ABClogo-e1424873874120Trinity Mirror has ceased providing monthly online figures for individual regional titles after discussions with advertisers.

The company previously provided web readership figures every month to industry auditor ABC for all of its regional dailies, as well as some weekly and online-only titles.

Statistics covering audience growth on the newspapers’ Facebook and Twitter pages were also published by ABC as part of its monthly ABCe newsbrands reports.

But today only a headline figure encompassing all Trinity Mirror regional titles was published, rather than for individual brands.

It showed that during November 2017, its network of websites had 4,439,236 daily average unique browsers overall – up 19.2pc on the same period last year.

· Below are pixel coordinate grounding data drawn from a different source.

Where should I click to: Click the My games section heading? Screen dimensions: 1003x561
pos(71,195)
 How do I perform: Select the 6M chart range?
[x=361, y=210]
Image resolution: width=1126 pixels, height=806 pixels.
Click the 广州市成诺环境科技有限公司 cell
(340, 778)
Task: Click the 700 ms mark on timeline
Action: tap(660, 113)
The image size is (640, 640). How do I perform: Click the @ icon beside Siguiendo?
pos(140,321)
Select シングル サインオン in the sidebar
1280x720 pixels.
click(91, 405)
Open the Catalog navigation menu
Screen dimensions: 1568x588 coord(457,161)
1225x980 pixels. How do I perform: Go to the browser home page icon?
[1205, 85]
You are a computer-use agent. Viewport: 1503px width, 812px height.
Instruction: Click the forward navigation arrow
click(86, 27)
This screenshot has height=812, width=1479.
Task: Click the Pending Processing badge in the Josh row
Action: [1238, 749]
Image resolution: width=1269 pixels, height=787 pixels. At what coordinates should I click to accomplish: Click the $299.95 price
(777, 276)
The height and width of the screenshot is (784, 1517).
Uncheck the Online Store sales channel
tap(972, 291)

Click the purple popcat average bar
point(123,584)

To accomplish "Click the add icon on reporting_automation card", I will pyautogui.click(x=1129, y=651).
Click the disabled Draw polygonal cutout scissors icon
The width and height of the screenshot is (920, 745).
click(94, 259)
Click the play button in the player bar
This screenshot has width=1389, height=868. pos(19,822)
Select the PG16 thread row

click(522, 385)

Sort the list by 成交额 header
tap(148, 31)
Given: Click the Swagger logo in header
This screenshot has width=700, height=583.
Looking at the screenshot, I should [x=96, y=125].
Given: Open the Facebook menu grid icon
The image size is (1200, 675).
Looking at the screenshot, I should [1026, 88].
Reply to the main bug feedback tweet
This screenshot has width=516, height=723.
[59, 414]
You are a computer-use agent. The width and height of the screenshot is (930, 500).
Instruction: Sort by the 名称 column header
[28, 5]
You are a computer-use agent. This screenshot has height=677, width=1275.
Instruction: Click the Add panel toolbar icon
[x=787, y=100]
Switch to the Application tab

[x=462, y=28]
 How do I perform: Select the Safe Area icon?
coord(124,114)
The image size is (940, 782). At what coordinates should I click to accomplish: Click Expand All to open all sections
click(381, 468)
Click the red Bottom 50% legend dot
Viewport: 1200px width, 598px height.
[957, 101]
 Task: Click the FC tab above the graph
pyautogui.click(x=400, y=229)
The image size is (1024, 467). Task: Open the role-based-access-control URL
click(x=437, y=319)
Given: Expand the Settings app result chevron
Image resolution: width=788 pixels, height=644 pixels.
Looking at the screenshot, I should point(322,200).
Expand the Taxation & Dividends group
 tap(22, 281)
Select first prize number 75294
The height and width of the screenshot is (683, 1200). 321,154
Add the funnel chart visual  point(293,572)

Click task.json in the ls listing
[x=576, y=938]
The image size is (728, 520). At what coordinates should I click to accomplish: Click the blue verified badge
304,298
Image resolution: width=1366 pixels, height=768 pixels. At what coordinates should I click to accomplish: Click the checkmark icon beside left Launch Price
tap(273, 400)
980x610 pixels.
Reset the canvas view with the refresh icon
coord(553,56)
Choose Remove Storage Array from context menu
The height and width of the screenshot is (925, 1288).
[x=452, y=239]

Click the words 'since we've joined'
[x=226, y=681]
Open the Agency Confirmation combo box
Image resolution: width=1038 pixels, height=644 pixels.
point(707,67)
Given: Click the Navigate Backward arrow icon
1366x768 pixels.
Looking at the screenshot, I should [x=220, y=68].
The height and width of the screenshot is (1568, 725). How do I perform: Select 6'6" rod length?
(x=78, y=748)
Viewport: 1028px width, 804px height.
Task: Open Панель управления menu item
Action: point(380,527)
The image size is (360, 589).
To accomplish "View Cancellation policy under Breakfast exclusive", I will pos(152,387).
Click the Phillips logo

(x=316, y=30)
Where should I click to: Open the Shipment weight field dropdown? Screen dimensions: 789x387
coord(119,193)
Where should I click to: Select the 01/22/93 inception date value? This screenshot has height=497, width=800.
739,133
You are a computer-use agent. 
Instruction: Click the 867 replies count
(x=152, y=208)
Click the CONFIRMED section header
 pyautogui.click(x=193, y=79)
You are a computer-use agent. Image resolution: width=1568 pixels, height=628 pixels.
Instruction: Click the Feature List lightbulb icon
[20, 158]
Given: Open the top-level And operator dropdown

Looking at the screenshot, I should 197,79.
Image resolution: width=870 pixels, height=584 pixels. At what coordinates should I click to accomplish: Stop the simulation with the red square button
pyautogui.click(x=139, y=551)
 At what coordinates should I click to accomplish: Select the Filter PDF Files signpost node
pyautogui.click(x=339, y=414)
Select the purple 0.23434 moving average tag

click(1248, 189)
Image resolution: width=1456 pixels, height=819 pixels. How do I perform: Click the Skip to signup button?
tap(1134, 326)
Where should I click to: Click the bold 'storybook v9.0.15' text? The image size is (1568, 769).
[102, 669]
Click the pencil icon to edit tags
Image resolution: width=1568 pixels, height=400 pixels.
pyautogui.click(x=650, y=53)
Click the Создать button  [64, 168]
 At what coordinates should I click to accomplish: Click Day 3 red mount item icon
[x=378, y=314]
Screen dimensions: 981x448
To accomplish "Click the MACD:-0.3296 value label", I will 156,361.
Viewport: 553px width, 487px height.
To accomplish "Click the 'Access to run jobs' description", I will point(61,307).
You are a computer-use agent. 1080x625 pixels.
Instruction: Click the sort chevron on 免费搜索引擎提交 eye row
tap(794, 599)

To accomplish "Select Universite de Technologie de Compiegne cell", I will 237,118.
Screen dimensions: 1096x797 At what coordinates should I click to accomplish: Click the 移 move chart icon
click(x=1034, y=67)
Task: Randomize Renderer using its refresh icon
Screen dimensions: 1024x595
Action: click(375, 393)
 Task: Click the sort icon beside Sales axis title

It was, however, down 4.65pc on October 2017’s figure.

On the decision to stop publishing figures for individual titles, a Trinity Mirror spokesman said: “Trinity Mirror has taken the decision to rationalise how its digital network of sites are audited by ABC.

“From December, ABC will audit at a ‘Trinity Mirror group digital’ level, and will no longer provide a breakdown for each site.

“This is driven by the discussions we have with advertisers, who are attracted by the market leading scale and reach of the Trinity Mirror group.

“ABC’s auditing of our national and regional print titles continues unchanged.”

An ABC spokeswoman said: “Trinity Mirror has made the decision to rationalise how its websites are audited and will no longer report a breakdown for each individual website.

“We will continue to audit its web traffic figures at a ‘Trinity Mirror group digital’ level. The latest verified figures are available in our November newsbrands report released on 14 December 2017.

“We continue to verify Trinity Mirror national and regional print titles to our industry agreed standards.”

* Trinity Mirror has also published a trading update ahead of the year-end showing overall group revenues are expected to fall by 9pc year-on-year in the period October to December.

The group said growth of 20pc in digital display and transactional revenues has been offset by declines of 21pc in print advertising revenue and 7pc in print publishing revenue.

It said classified publishing digital revenue, which is mainly sold jointly with print, remains under pressure, reducing expected publishing digital revenue growth for the quarter to 10pc.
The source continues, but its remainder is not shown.